Barraged with Backtalk
ANSWER
Dear Barraged with Backtalk,
Welcome to another common parenting problem in our culture. You need only watch a few family sitcoms to see how prevalent this problem is. Regardless of the humour that the writers are able to integrate into the scripts with backtalk and sassiness, in real life parenting situations, it does the children no favour to allow insolence, and makes adults dislike children who display it. Best to nip it in the bud. I have a few ideas for you.
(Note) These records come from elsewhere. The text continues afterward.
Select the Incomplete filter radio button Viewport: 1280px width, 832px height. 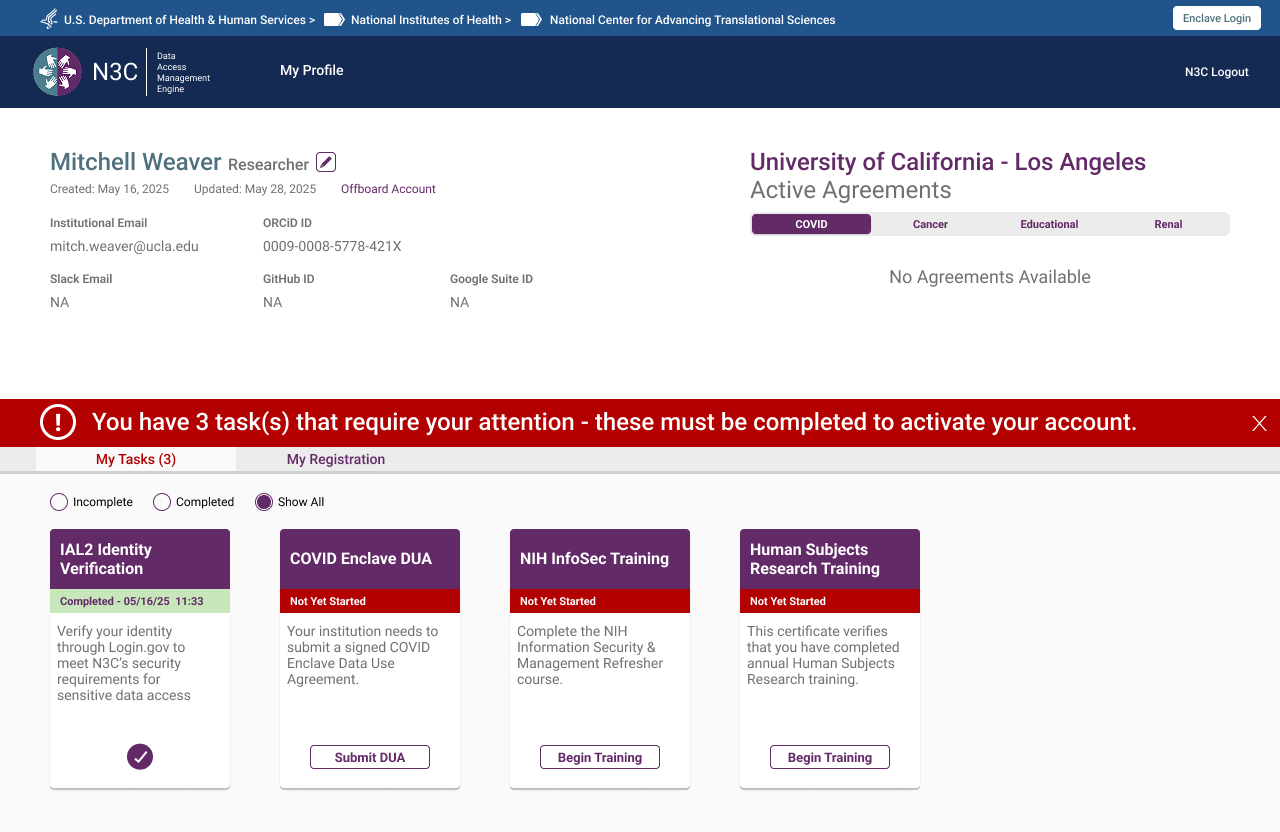click(x=58, y=501)
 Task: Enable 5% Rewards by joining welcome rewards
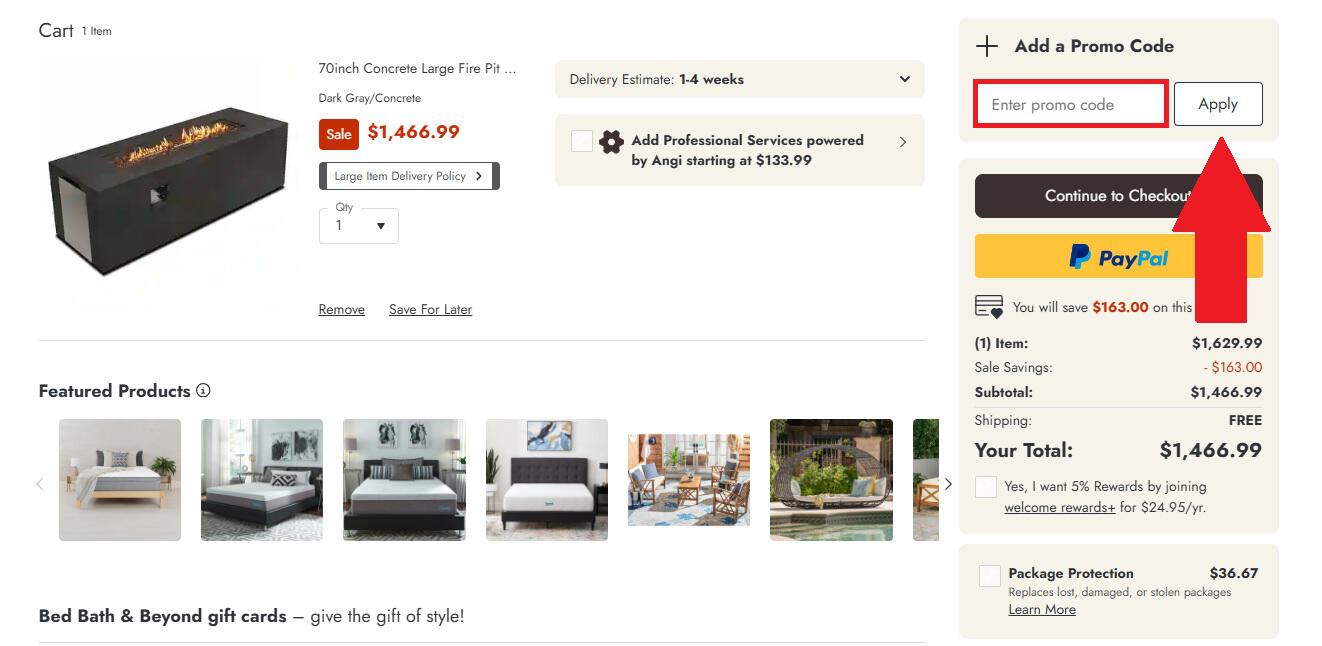pyautogui.click(x=985, y=486)
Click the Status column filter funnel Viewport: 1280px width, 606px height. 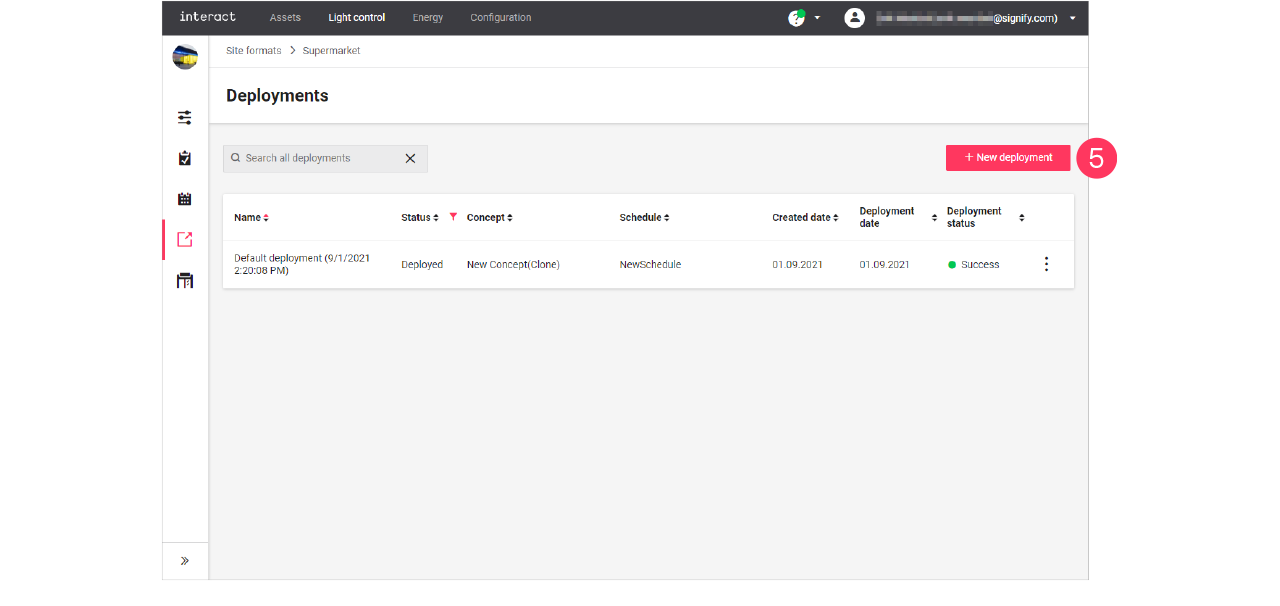click(453, 216)
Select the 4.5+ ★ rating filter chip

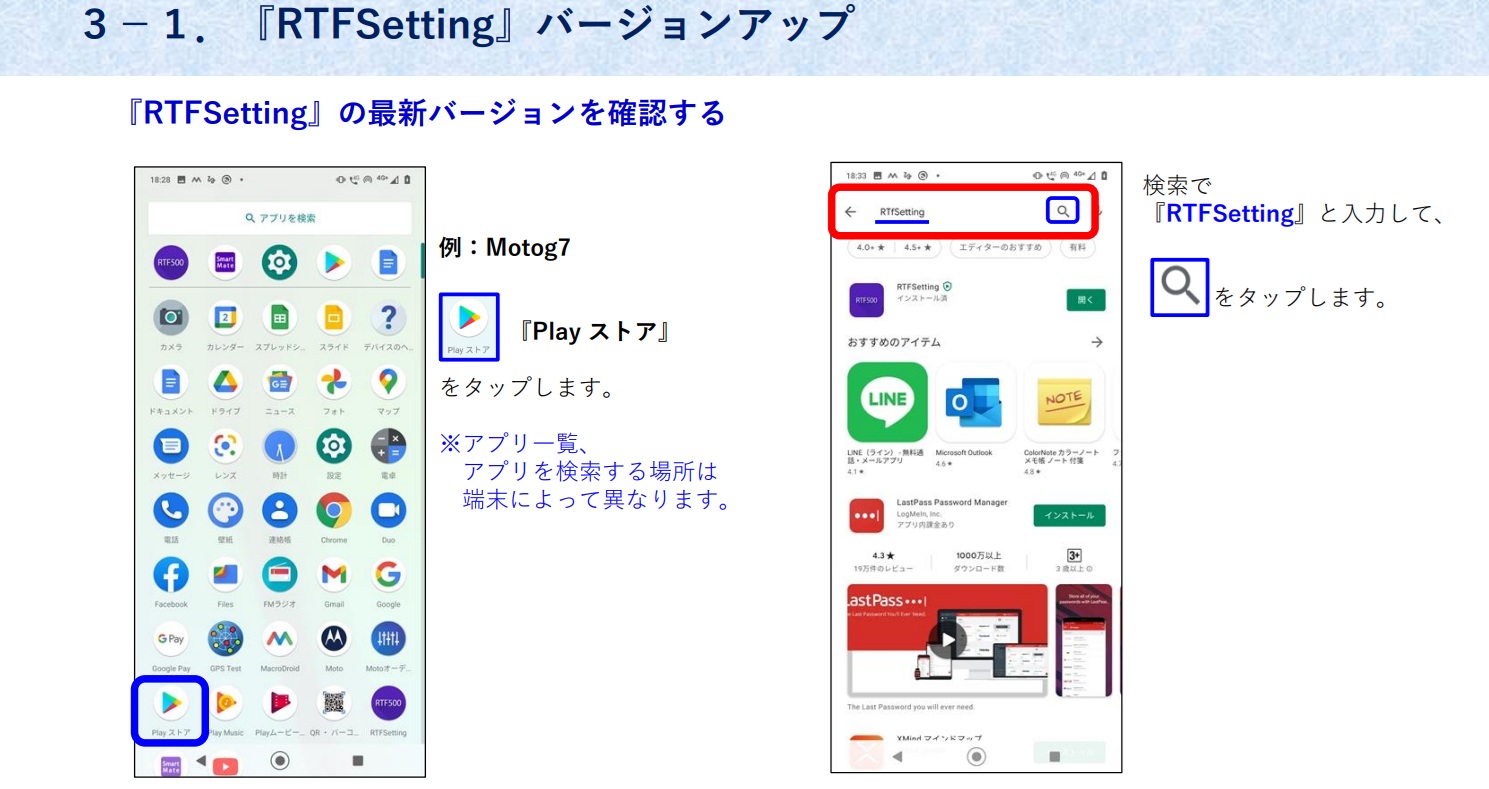(917, 247)
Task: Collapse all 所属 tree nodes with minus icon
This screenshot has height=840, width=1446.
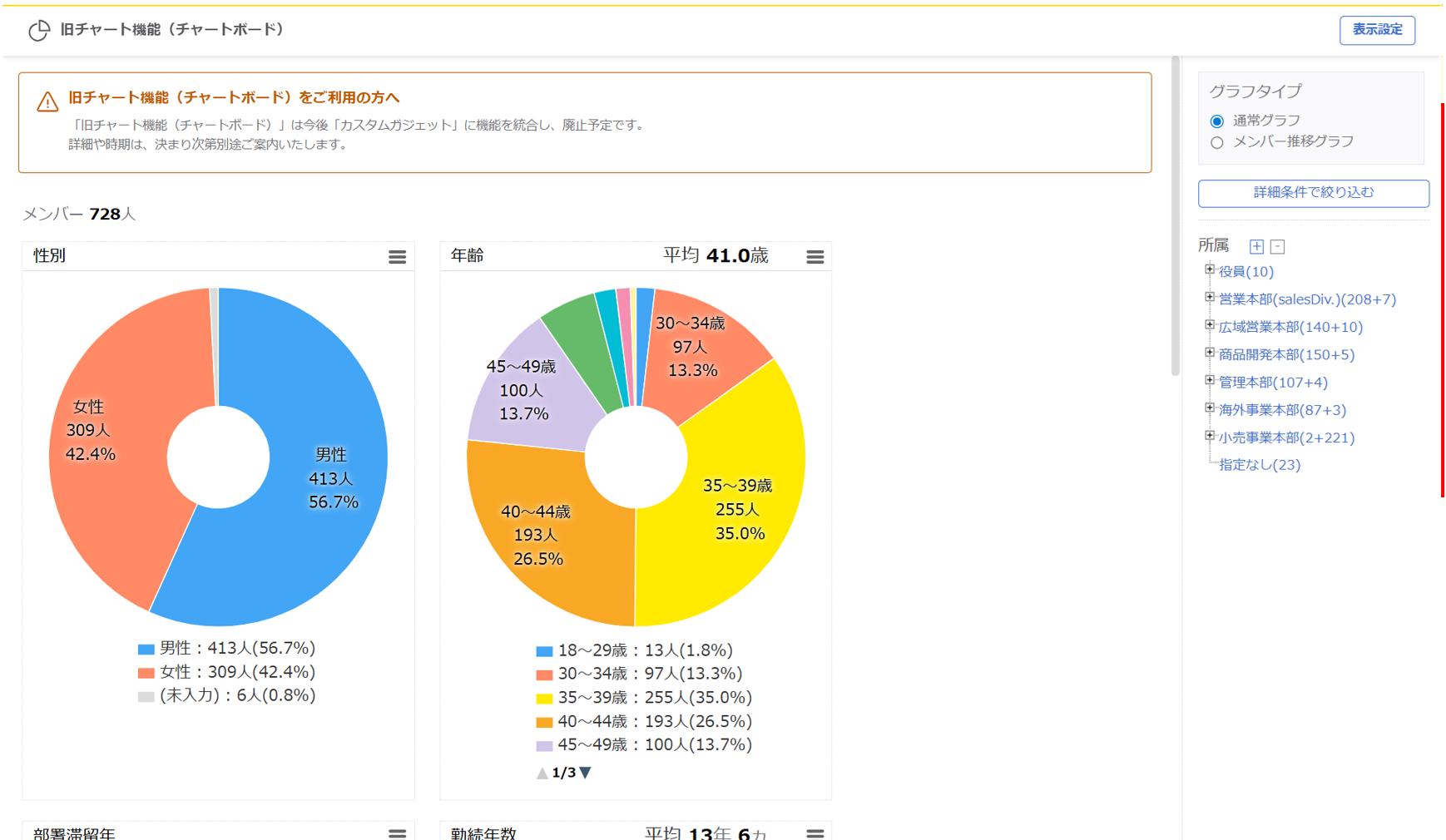Action: coord(1278,246)
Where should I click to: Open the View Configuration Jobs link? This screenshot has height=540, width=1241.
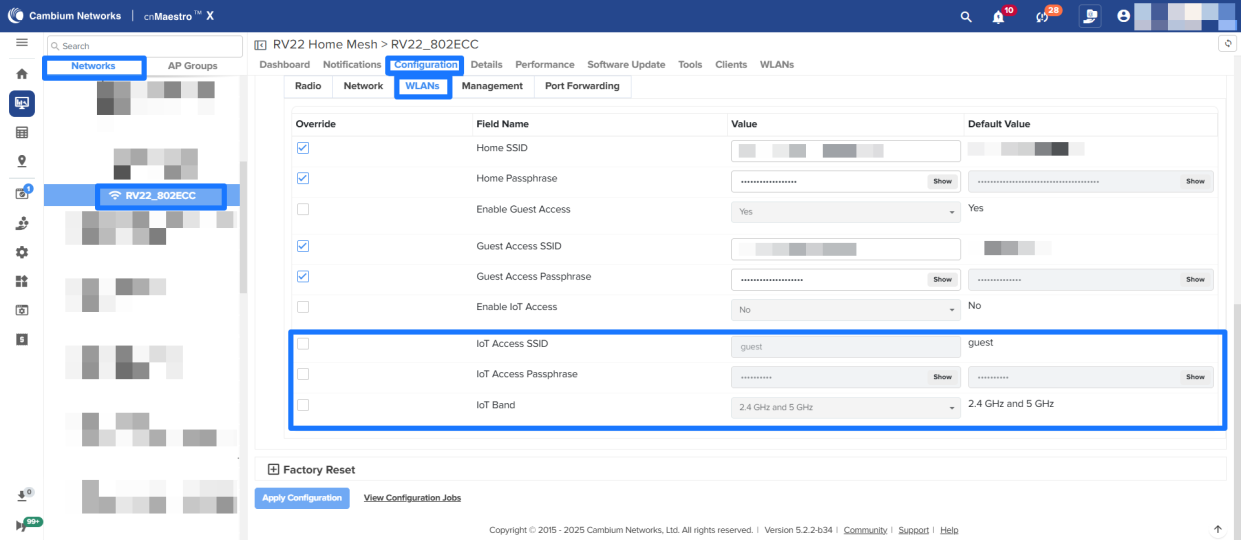point(412,498)

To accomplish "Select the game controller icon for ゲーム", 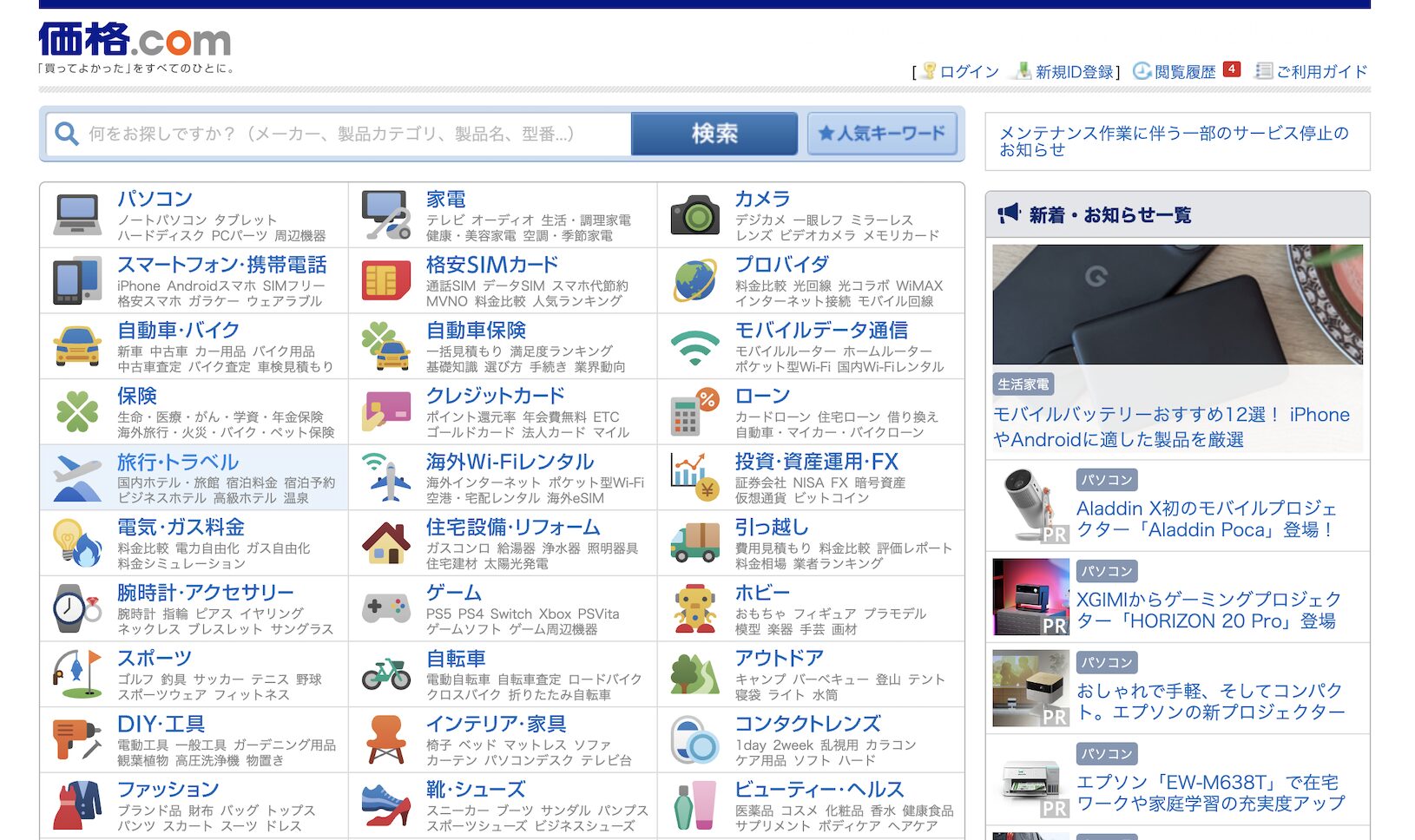I will point(386,608).
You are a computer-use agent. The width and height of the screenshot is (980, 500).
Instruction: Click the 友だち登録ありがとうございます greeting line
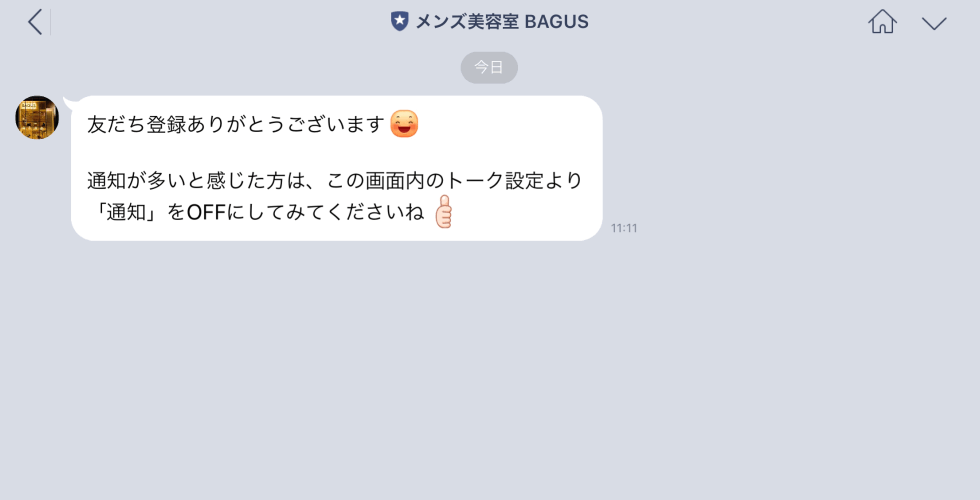(236, 124)
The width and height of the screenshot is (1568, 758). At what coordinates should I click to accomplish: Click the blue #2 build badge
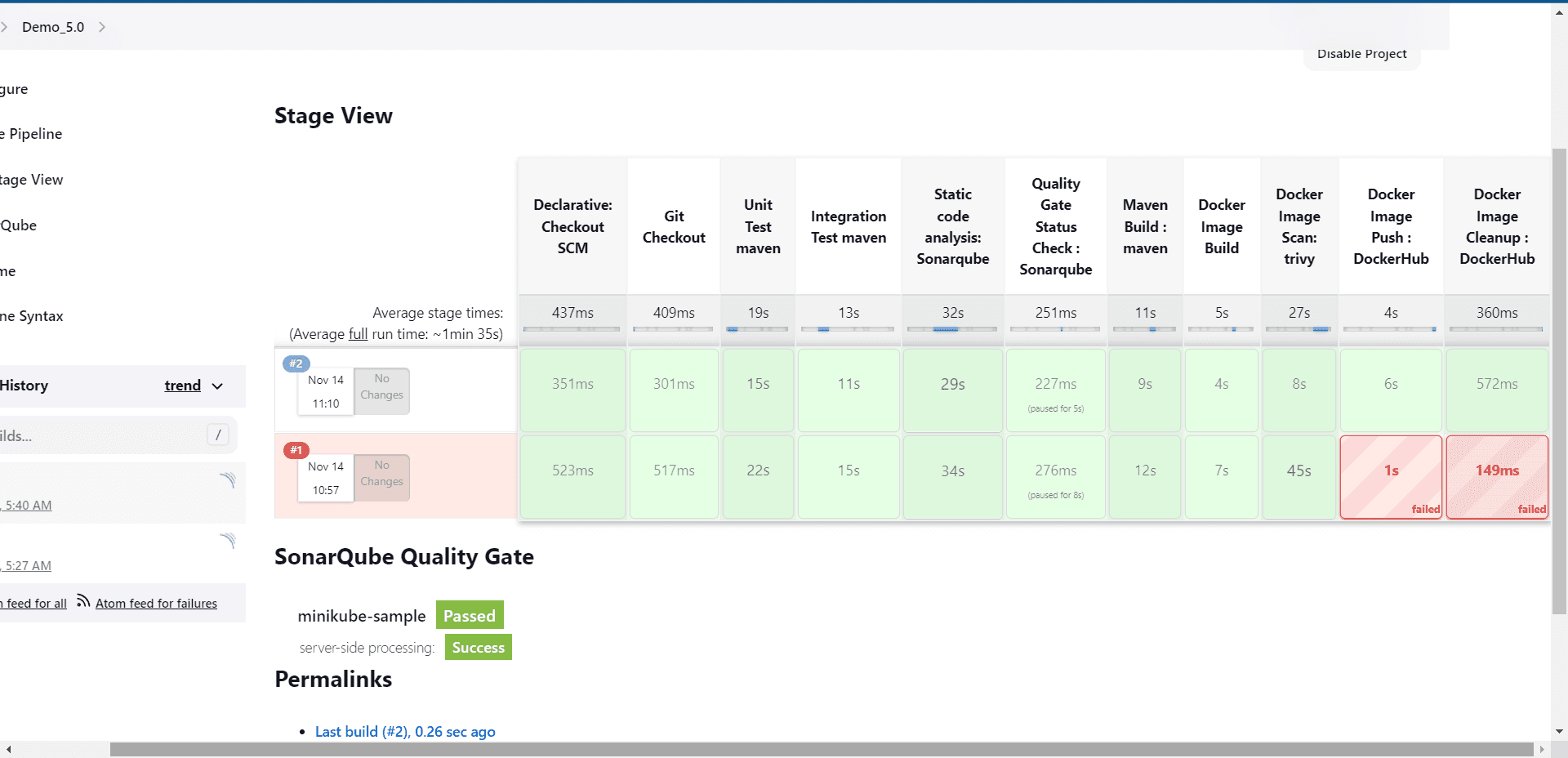tap(296, 363)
The first thing that is necessary is to comprehend the reason for the backtalk. This will be helpful in figuring out how to deal with it. Try to understand that backtalk goes along with seeking independence and the normal stages of growing up in our culture. Children are trying to feel out their sense of personal power and control. If we are regularly in charge and telling them how to do everything, backtalk and sassiness can be the result. Kids want to fight back, test the limits and see what kind of reaction they can get out of you. If you get the picture, the following tips will be easier to implement in scuttling the sassiness and buttoning up the backtalk.
Try to meet your child’s need for personal power. It is important to do this in as many ways as you can, because when the child’s need for power is not met, he will try to gain control with his mouth. The result is a disrespectful communication tone commonly referred to as sassiness, lip or backtalk. Try to give your child opportunities to express his independence in what clothes he wears, in how he styles his hair and in what family activities are planned. Giving your child positive power will reduce his need to seize power with cheekiness and the less upset you will be.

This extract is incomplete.